三谷ならではの造形の特色は、「曲線折り」の技法が含まれること。仮想空間における一本の軸を中心として、折れ線を回転させて立体が形づくられるのです。WOWとのコラボレーションとなる本展出展作品『Spherical Origami(スフェリカル・オリガミ)』では、一枚の紙が一体どのように折りあげられていくのか、ダイナミックなCG映像にも注目ください。
21_21 DESIGN SIGHTでも紹介している新作のひとつが、『ホイップクリームの3連結』。手作業で図面を描くのがまさに困難な、曲線の集合から構成される立体造形の一例です。「平面に敷きつめられる正多角形は、正三角形、正四角形、正六角形。この作品では展開図と立体形状の両方が正六角形を連結した構造になるように工夫しました」。螺旋を描きながら伸びるタワー、『3段重ねボックス』も新作のひとつ。多数のひだがもたらす陰影の美しさにも三谷のこだわりがあります。

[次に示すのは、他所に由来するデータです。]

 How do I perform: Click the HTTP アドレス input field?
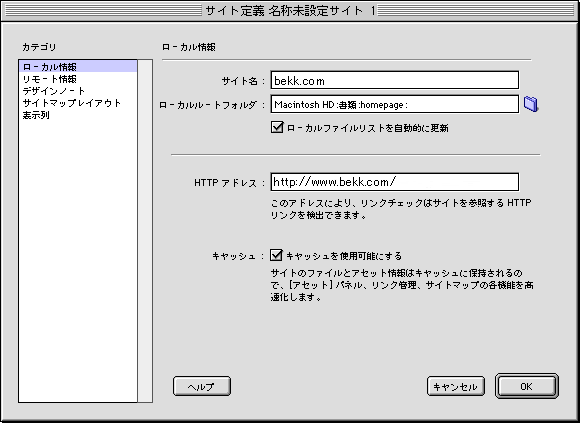pyautogui.click(x=395, y=182)
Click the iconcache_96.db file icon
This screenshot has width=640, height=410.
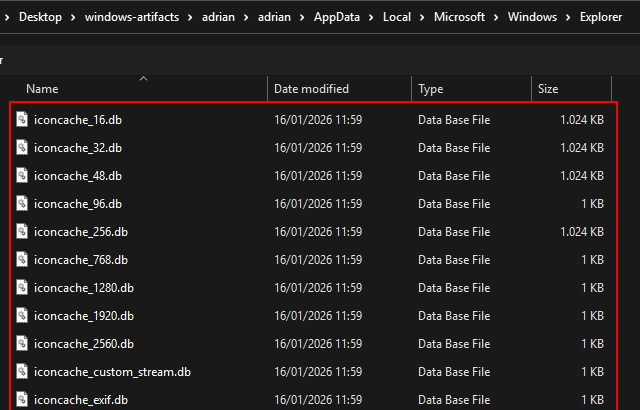click(x=22, y=204)

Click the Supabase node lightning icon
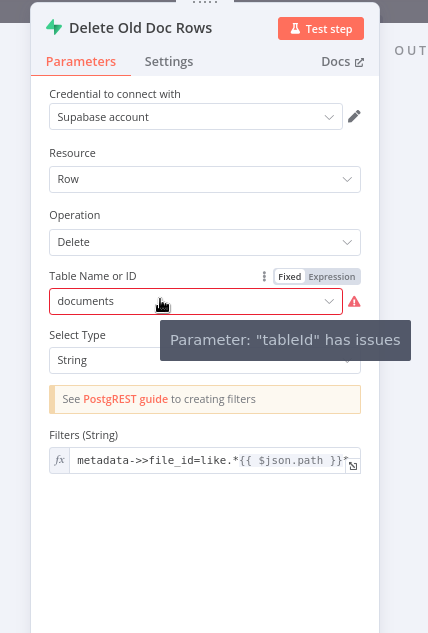[x=54, y=28]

「数式で表現できる形はコンピュータ上で構築可能です。ですが、実際に紙でつくれるのかどうかは、手を動かして確かめてみないとなりません。実際に折る場合には素材の厚みや、自分の指の動きなどの物理的な状況が加わってきますから」。本展会場では2年間の試作品、約300点もあわせて紹介しています。三谷が教鞭をとる筑波大学の研究室で保管していた貴重な試作の数々です。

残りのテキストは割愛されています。